[Collected data]
========================================================================

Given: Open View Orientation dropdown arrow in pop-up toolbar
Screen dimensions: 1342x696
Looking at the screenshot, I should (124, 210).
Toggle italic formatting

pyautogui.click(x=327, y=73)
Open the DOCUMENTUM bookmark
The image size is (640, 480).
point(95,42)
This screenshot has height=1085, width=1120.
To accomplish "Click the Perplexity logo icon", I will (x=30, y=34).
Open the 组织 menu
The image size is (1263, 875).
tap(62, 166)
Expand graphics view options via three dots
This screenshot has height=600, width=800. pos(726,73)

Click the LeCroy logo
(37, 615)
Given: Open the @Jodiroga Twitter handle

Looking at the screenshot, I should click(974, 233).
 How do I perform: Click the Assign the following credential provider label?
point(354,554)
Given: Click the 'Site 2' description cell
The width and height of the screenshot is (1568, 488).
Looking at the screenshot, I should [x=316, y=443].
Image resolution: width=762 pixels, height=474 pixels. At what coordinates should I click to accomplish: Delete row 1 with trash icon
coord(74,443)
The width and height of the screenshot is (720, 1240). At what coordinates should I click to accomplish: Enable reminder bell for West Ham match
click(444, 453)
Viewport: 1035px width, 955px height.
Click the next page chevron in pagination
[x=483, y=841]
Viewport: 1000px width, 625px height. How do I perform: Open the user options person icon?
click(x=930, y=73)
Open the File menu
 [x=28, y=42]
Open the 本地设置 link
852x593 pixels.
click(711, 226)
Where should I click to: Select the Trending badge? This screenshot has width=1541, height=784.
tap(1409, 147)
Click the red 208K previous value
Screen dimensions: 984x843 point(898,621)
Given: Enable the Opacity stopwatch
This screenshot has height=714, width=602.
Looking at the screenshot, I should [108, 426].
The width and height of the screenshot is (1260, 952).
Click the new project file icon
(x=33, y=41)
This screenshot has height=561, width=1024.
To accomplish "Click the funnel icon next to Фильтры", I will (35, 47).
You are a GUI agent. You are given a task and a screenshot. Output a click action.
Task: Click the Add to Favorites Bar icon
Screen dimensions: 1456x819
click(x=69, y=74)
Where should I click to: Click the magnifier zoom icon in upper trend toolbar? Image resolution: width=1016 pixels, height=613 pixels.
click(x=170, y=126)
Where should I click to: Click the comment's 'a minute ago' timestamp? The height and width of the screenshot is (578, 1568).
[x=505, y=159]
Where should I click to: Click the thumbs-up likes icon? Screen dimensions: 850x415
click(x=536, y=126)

========================================================================

### Requirement
Recast the lines of the data above as a JSON list of strings, one string per line, leaving out blank lines.

### Response to the exercise
[
  "Given: Open View Orientation dropdown arrow in pop-up toolbar",
  "Screen dimensions: 1342x696",
  "Looking at the screenshot, I should (124, 210).",
  "Toggle italic formatting",
  "pyautogui.click(x=327, y=73)",
  "Open the DOCUMENTUM bookmark",
  "The image size is (640, 480).",
  "point(95,42)",
  "This screenshot has height=1085, width=1120.",
  "To accomplish \"Click the Perplexity logo icon\", I will (x=30, y=34).",
  "Open the 组织 menu",
  "The image size is (1263, 875).",
  "tap(62, 166)",
  "Expand graphics view options via three dots",
  "This screenshot has height=600, width=800. pos(726,73)",
  "Click the LeCroy logo",
  "(37, 615)",
  "Given: Open the @Jodiroga Twitter handle",
  "Looking at the screenshot, I should click(974, 233).",
  " How do I perform: Click the Assign the following credential provider label?",
  "point(354,554)",
  "Given: Click the 'Site 2' description cell",
  "The width and height of the screenshot is (1568, 488).",
  "Looking at the screenshot, I should [x=316, y=443].",
  "Image resolution: width=762 pixels, height=474 pixels. At what coordinates should I click to accomplish: Delete row 1 with trash icon",
  "coord(74,443)",
  "The width and height of the screenshot is (720, 1240). At what coordinates should I click to accomplish: Enable reminder bell for West Ham match",
  "click(444, 453)",
  "Viewport: 1035px width, 955px height.",
  "Click the next page chevron in pagination",
  "[x=483, y=841]",
  "Viewport: 1000px width, 625px height. How do I perform: Open the user options person icon?",
  "click(x=930, y=73)",
  "Open the File menu",
  " [x=28, y=42]",
  "Open the 本地设置 link",
  "852x593 pixels.",
  "click(711, 226)",
  "Where should I click to: Select the Trending badge? This screenshot has width=1541, height=784.",
  "tap(1409, 147)",
  "Click the red 208K previous value",
  "Screen dimensions: 984x843 point(898,621)",
  "Given: Enable the Opacity stopwatch",
  "This screenshot has height=714, width=602.",
  "Looking at the screenshot, I should [108, 426].",
  "The width and height of the screenshot is (1260, 952).",
  "Click the new project file icon",
  "(x=33, y=41)",
  "This screenshot has height=561, width=1024.",
  "To accomplish \"Click the funnel icon next to Фильтры\", I will (35, 47).",
  "You are a GUI agent. You are given a task and a screenshot. Output a click action.",
  "Task: Click the Add to Favorites Bar icon",
  "Screen dimensions: 1456x819",
  "click(x=69, y=74)",
  "Where should I click to: Click the magnifier zoom icon in upper trend toolbar? Image resolution: width=1016 pixels, height=613 pixels.",
  "click(x=170, y=126)",
  "Where should I click to: Click the comment's 'a minute ago' timestamp? The height and width of the screenshot is (578, 1568).",
  "[x=505, y=159]",
  "Where should I click to: Click the thumbs-up likes icon? Screen dimensions: 850x415",
  "click(x=536, y=126)"
]